> **Цель**:
Выберите из записей все строки, где встречается слово "dropdown", и перепишите их без изменений.

════════

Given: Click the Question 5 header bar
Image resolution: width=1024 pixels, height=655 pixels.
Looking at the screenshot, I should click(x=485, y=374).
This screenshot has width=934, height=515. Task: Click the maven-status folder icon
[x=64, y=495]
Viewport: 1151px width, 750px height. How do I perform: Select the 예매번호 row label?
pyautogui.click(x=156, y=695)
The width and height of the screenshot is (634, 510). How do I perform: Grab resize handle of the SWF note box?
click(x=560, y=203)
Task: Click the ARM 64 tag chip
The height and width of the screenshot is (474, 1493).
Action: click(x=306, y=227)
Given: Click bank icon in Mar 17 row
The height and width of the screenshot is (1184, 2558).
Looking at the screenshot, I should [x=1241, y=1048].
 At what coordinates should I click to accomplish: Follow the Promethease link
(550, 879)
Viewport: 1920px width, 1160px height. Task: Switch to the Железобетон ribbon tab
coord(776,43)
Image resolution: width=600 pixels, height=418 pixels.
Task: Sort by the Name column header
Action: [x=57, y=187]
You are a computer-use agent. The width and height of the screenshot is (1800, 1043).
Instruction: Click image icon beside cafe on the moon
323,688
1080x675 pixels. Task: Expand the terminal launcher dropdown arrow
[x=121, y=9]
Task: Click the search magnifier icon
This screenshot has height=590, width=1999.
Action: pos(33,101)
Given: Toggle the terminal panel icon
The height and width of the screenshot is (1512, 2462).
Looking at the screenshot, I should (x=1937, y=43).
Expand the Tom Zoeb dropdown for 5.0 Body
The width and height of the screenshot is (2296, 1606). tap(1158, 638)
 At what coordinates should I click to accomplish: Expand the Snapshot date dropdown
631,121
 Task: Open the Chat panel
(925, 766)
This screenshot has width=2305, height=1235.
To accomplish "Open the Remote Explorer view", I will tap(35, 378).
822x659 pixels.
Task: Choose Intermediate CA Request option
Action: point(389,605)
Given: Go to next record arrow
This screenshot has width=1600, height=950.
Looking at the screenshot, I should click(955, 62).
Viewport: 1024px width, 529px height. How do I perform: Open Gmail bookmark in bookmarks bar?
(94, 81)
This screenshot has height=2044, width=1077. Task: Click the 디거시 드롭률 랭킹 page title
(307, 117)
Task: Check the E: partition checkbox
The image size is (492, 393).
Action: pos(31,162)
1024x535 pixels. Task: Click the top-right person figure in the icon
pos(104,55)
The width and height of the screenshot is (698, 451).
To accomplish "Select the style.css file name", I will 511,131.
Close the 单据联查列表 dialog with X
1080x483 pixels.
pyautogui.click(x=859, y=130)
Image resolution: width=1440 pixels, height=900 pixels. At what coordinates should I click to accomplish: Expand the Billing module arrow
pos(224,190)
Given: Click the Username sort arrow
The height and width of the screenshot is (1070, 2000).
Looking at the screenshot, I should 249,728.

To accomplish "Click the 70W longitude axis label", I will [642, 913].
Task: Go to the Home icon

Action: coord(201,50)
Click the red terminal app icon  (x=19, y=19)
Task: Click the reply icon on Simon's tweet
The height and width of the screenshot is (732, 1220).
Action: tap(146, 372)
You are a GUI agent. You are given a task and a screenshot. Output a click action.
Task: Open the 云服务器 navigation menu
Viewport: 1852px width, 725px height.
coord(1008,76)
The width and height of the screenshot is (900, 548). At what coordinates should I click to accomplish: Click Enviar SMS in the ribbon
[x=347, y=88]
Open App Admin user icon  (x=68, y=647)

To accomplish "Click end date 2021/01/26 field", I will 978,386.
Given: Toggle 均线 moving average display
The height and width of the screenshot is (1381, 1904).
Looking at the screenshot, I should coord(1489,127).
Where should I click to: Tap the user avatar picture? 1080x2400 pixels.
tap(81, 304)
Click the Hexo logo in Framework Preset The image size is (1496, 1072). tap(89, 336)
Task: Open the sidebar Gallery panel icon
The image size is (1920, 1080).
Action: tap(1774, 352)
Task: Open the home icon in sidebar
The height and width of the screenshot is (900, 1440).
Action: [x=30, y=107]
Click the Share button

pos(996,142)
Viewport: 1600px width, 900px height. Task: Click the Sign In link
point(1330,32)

════════

> **Решение задания**:
1080x675 pixels. Task: Expand the terminal launcher dropdown arrow
Expand the Tom Zoeb dropdown for 5.0 Body
 At what coordinates should I click to accomplish: Expand the Snapshot date dropdown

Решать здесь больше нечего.